DE MAZAS A JERUSALEM OU LE GRAND TRIMARD

Zo d'Axa, Plein Chant, collection Type-type, 2007



Les vieilles gloires de la littérature anarchiste qui avaient réussi, à grand coup de plumes assassines et enflammées, à se faire un nom dans le monde des lettres – au tournant du 19e et du 20e siècle – connaîtraient elles une seconde jeunesse ? Après Libertad (éditions Agone) ou Han Ryner (éditions Premières Pierres), c’est maintenant au tour de Zo d’Axa (Plein chant) de retrouver une petite place sur les étals des libraires.

Les ronchons diront sans doute – peut-être avec raison – que cette renaissance n’est que relative et que les rééditions, ci-dessus rappelées, se contentent de tirages « confidentiels » ; mais réédition il y a, néanmoins, et possibilité de redécouvrir, sans avoir à farfouiller dans de poussiéreuses archives, des petits bijoux que le goût du consensus et du prêt à penser ont rejetés un peu trop vite dans les oubliettes de l’histoire littéraire.

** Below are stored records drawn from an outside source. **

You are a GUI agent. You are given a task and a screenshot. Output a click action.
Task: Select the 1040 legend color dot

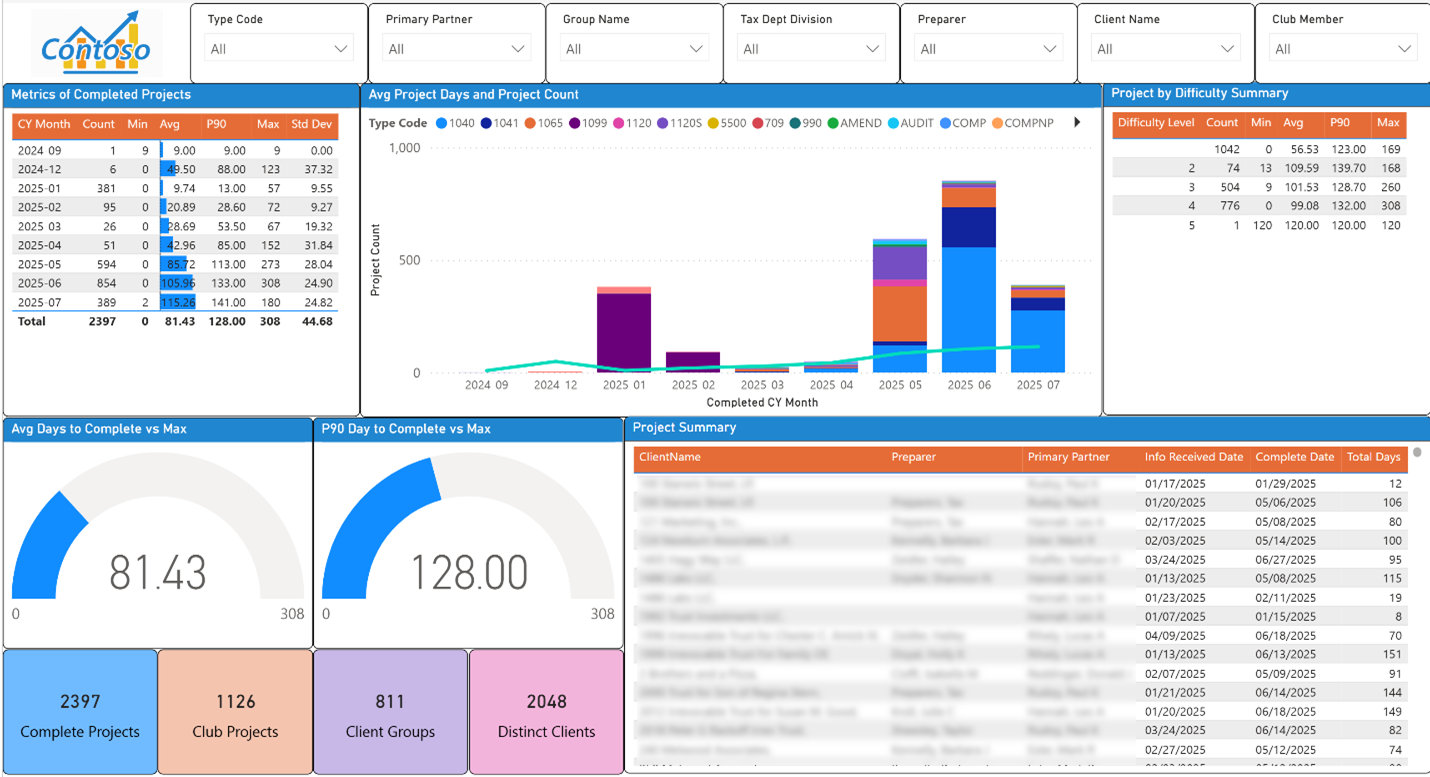click(x=441, y=123)
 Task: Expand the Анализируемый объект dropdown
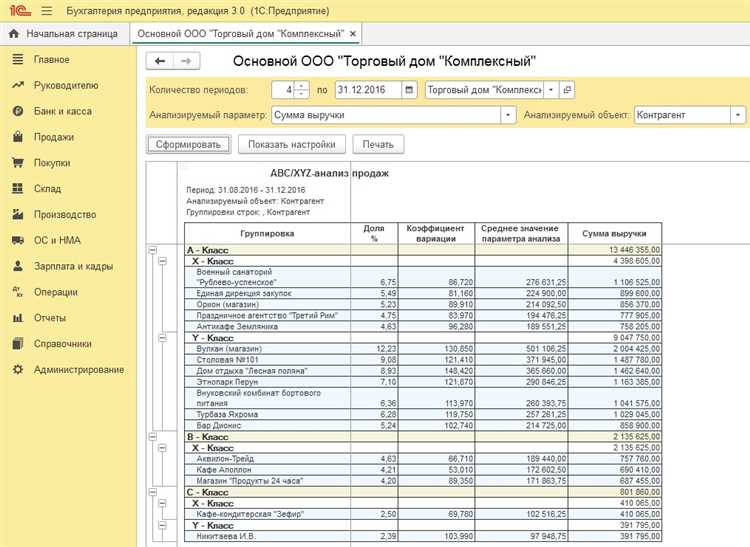(738, 115)
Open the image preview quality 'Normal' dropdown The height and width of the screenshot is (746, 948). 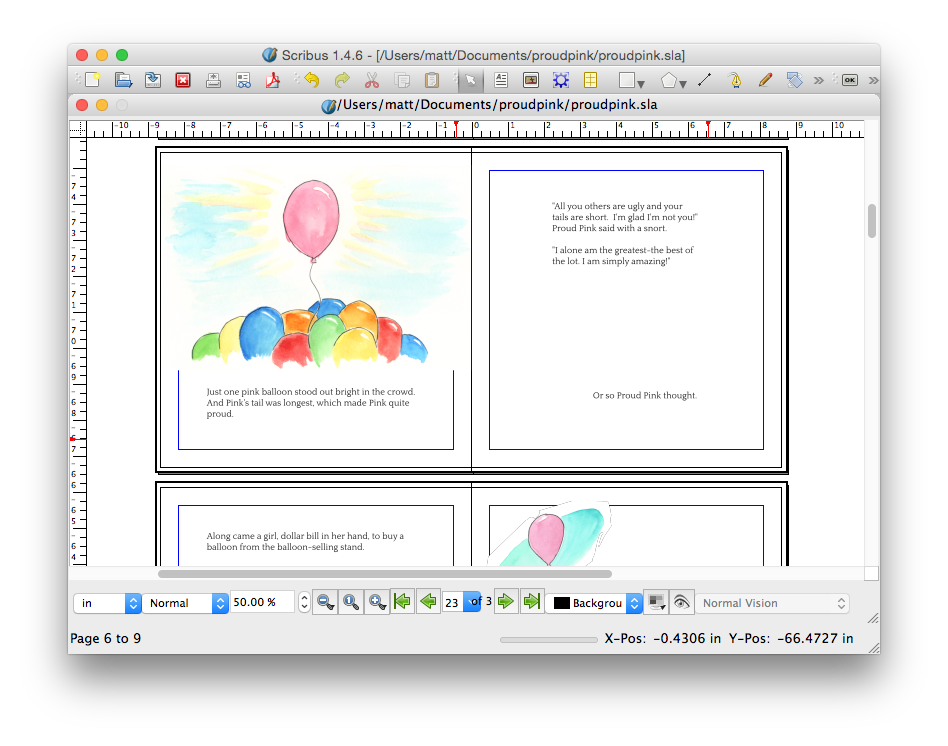point(186,603)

D’où notre joie de voir ressurgir de l’ombre Zo d’Axa qui, rappelons le tout de même, est loin d’être le premier venu. Né en 1864, décédé en 1930 (de son vrai nom Alphonse Gallaud de la Pérouse), il compte parmi les plus virulents défenseurs de l’individualisme et reste une des figures majeures de l’anarchisme (même s’il émettait quelques réticences à se définir comme tel).

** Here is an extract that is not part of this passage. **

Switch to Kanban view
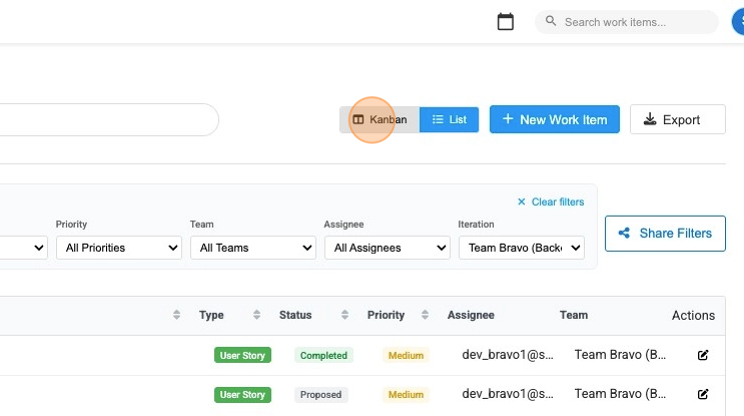The image size is (744, 416). tap(380, 120)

Fondateur de la célèbre revue L’Endehors, il rassemble autour de ce projet toute une génération d’écrivains, et non des moindres : Félix Fénéon, Tristan Bernard, Louise Michel, Octave Mirbeau, mais aussi Bernard Lazare, Victor Barrucand, Georges Darien, etc.

La ligne de conduite de L’Endehors était simple : « Nous nous battons pour la joie des batailles et sans rêve d'avenir meilleur. Que nous importent les lendemains qui seront dans des siècles ! Que nous importent les petits neveux ! C'est en dehors de toutes les lois, de toutes les règles, de toutes les théories – même anarchisres – c'est dès l'instant, dès tout de suite, que nous voulons nous laisser aller à nos pitiés, à nos emportements, à nos douceurs, à nos rages, à nos instincts – avec l'orgueil d'être nous-même. »

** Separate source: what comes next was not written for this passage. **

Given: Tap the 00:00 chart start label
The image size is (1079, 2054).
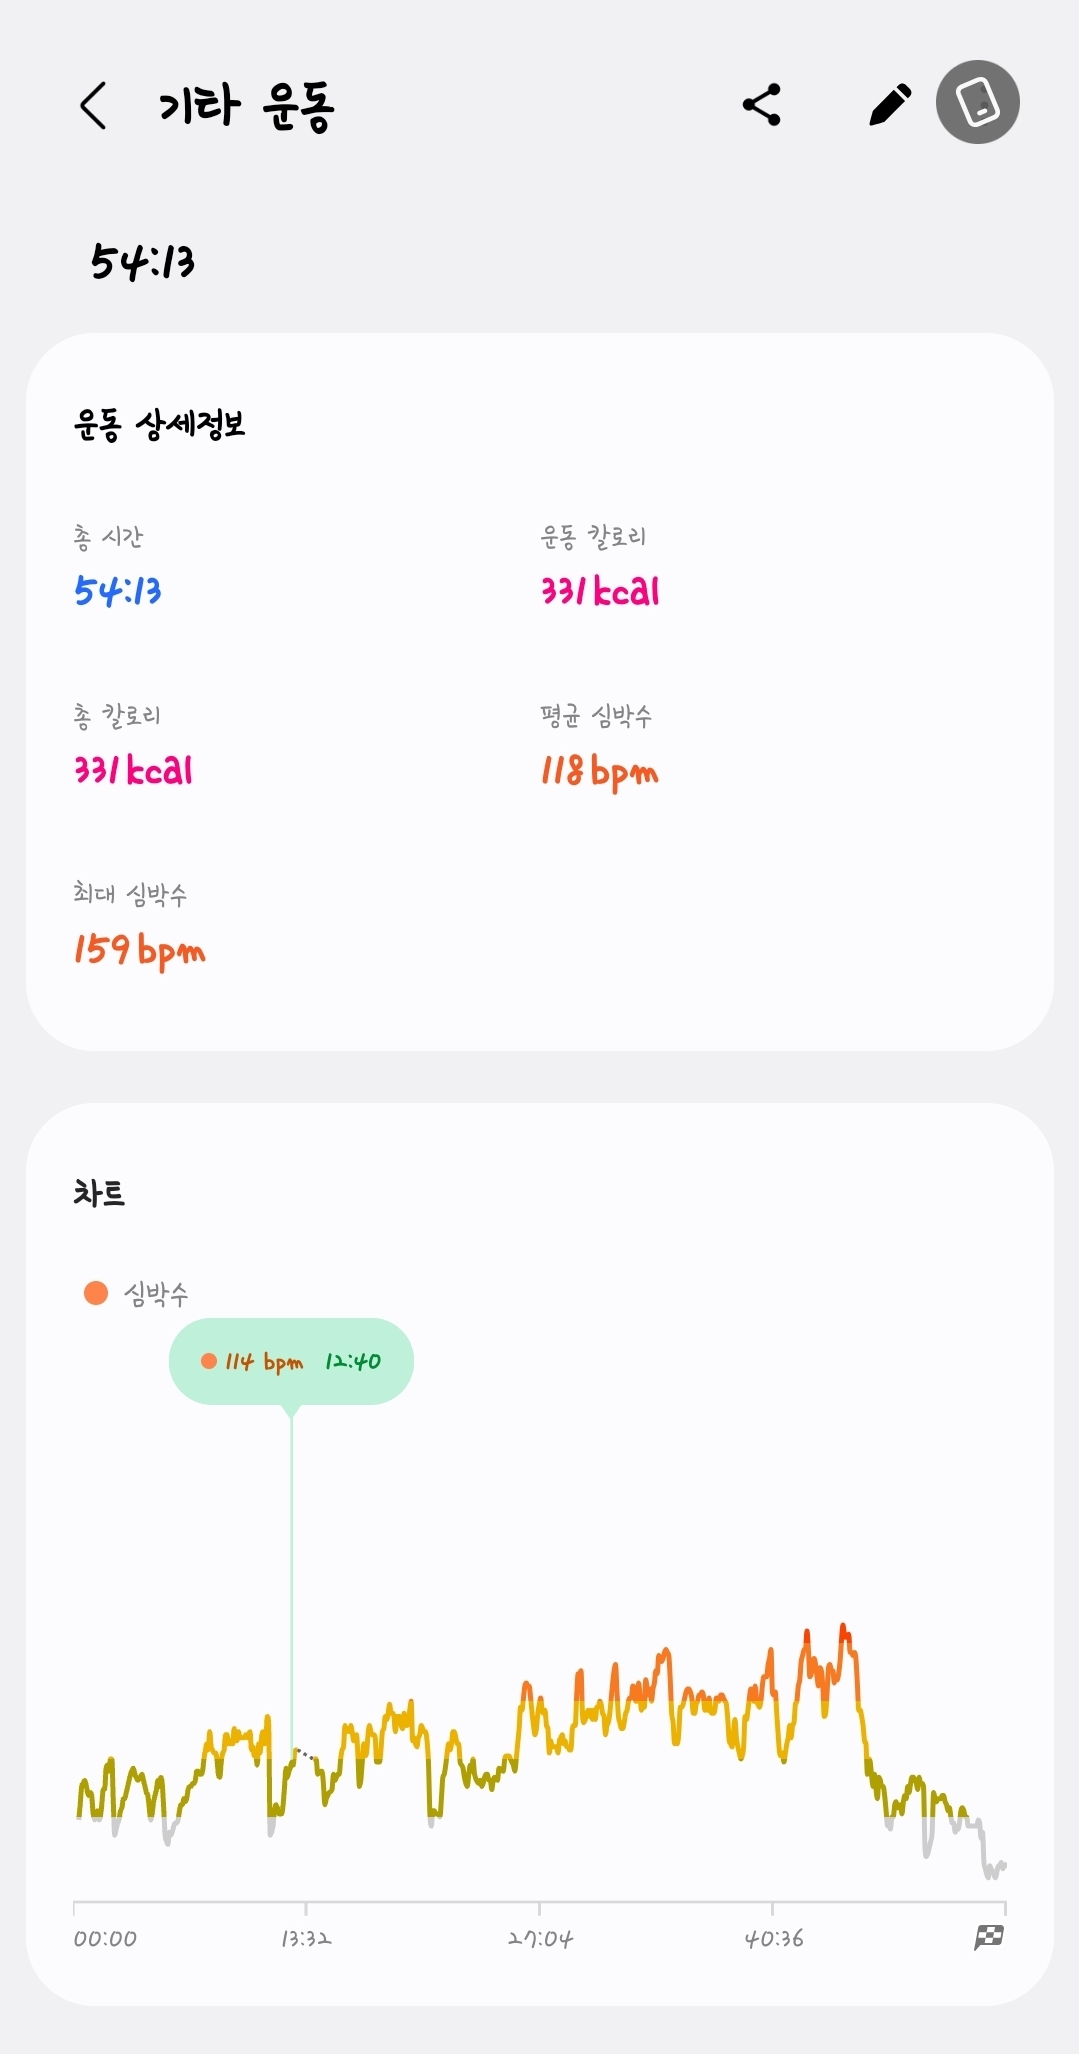Looking at the screenshot, I should (x=105, y=1938).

Ce sont ces mêmes ingrédients, ce même sens du combat, ce refus des compromissions et des vains idéaux, cette volonté d’être « soi » inconditionnellement, qui constituent le fond de De Mazas à Jérusalem, ouvrage paru initialement en 1895 et réédité aujourd’hui par les éditions Plein chant (collecion Type-Type).

Dans ce livre, au travers de la narration de ses démêlés avec la justice française, – démêlés qui l’obligent à prendre son bâton de pèlerin et à traverser de multiples pays : l’Angleterre, l’Italie, la Grèce, la Turquie, Israël… autant de pays dont il se fait expulser ou qu’il doit quitter plus ou moins précipitamment (parfois menottes aux poignets) – Zo d’Axa nous redessine le portrait d’une époque où l’expression libre d’opinions critiques constituait un acte de courage incontestable.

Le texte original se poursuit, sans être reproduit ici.